Die Szenerie erscheint auf den ersten Blick durchaus konventionell: In einem Hotelzimmer begegnet die junge Ophelia dem Callboy Gabriel. Ophelia ist ihr Nickname.Im Internet tummelt sich die Weltverbessererin mit Leserbriefen, deren Betreff-Inhalte die Fragen der Zeit behandeln - Umweltverschmutzung, steigende Mieten und Gentechnologie. Als arbeitslose Sozialwissenschaftlerin lebt sie in prekären Verhältnissen, die sie bisweilen durchbricht - in Hotelzimmern mietet sie einen Lover, um zu etwas menschlicher Wärme zu gelangen.

Die Begegnung mit dem attraktiven Gabriel verläuft anders als geplant. Der Callboy fällt immer wieder in Ohnmachten und erhält in diesen "Zwischenwelten“ Weissagungen von einer ominösen Figur. Identität(en), Fiktion und Realität durchdringen einander. Bis zum Ende der gut einstündigen Inszenierung verfolgt eine wesentliche Frage die beiden Sehnsüchtigen: wie soll man leben zwischen oktroyierten Regeln und eigenen Wünschen?

Reduzierte und eigenwillige Sprache

Regisseurin Caroline Welzl (geb. 1981) löst die Szenen grotesk-überhöht.

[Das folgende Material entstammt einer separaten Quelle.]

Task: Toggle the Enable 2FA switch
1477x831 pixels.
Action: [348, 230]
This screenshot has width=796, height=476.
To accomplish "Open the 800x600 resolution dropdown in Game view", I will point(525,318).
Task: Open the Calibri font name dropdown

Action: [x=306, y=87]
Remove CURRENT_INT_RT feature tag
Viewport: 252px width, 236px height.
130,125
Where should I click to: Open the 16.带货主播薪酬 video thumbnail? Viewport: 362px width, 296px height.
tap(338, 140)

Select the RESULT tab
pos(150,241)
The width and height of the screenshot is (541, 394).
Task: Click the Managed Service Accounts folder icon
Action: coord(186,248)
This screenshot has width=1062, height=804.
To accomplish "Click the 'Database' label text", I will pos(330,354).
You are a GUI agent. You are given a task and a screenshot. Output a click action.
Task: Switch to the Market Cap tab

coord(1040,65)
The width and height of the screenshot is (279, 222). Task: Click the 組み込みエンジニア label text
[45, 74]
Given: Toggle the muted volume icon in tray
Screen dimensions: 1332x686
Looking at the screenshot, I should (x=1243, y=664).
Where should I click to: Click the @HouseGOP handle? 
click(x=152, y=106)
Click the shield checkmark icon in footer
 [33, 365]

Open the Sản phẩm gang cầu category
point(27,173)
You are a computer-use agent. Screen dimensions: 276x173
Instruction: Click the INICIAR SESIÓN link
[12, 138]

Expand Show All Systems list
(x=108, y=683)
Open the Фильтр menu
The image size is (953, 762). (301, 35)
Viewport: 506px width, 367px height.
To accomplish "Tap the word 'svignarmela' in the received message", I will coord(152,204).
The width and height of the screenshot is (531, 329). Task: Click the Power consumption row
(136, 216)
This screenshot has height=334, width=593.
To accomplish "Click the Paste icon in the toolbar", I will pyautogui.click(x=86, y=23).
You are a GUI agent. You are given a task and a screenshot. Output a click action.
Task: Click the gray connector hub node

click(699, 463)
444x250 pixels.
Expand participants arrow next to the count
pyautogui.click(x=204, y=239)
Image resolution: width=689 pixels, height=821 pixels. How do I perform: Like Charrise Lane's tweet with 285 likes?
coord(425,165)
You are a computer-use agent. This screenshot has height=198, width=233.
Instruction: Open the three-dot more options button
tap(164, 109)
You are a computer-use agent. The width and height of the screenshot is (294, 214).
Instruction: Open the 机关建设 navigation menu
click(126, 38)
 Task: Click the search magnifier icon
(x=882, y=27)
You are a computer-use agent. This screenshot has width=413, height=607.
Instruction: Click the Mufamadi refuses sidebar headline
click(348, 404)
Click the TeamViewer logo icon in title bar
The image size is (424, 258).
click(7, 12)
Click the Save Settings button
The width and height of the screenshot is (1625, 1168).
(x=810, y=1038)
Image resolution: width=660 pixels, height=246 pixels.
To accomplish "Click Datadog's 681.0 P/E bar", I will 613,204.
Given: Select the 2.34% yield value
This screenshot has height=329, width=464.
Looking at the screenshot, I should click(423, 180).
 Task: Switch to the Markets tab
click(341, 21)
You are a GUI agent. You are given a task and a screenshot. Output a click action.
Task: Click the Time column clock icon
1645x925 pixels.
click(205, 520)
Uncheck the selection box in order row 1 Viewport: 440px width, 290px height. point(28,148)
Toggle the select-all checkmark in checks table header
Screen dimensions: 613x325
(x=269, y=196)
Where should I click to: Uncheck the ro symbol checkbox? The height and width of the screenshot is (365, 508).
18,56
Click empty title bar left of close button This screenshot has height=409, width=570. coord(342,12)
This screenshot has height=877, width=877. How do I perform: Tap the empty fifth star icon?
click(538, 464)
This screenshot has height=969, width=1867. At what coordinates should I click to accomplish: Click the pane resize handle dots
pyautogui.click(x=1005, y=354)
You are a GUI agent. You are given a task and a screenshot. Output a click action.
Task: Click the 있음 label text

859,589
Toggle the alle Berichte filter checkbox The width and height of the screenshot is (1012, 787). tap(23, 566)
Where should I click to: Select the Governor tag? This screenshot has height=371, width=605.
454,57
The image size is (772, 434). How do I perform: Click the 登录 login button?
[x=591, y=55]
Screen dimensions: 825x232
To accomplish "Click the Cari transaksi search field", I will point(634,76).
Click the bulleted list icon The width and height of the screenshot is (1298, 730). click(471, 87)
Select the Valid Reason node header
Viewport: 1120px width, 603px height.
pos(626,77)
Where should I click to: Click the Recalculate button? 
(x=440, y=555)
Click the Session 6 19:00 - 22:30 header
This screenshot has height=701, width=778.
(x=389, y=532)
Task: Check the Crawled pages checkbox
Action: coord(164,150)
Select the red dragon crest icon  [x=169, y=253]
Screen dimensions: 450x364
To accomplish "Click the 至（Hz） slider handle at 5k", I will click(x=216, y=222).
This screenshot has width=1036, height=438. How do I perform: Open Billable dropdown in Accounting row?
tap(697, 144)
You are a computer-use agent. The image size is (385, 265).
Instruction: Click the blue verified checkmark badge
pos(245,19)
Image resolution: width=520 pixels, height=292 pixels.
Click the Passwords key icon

Vor allem Daniel Jesch motiviert den Gabriel aus einer Todesangst heraus und gibt dem in Wirklichkeit Halt suchenden jungen Mann tragikomische Züge. Er ist zugleich eitler Gockel, cooler Geschäftsmann und hilfloser Liebender - und gibt dieser Figur, die Kraxner über eine reduzierte, eigenwillige Sprache definiert, Fleisch. Jana Horst hat es als Ophelia bedeutend schwerer. Wie lebt eine hochqualifizierte, sozial beeinträchtigte Weltbessererin? So chic wie Horsts Ophelia vermutlich nicht. Im braven, sichtlich neu erworbenen beigen Kleidchen, mit geflochtenem, hochgestecktem Haar bleibt sie bis zum Ende unentschieden zwischen bieder und unkonventionell, blitzgescheit und naiv. Das mag von der Regie zwar gewollt sein, bleibt dennoch ebenso unstimmig wie Sven Dolinskis Darstellung des Agenten G. Sichte. Er fungiert als Motor für die G.(e)S(ch)ichte, als schwarzer Engel mit mäandernder Stimme, unerträglich zum Zuhören, selbst wenn man ihn als Botschafter aus einer anderen Dimension sehen möchte. So einen Weissager braucht man nicht. Eh nicht, mögen die Figuren sagen, die schließlich zueinander finden und hoffen lassen, dass Gefühlsverschwendung statt Energiesparen siegt.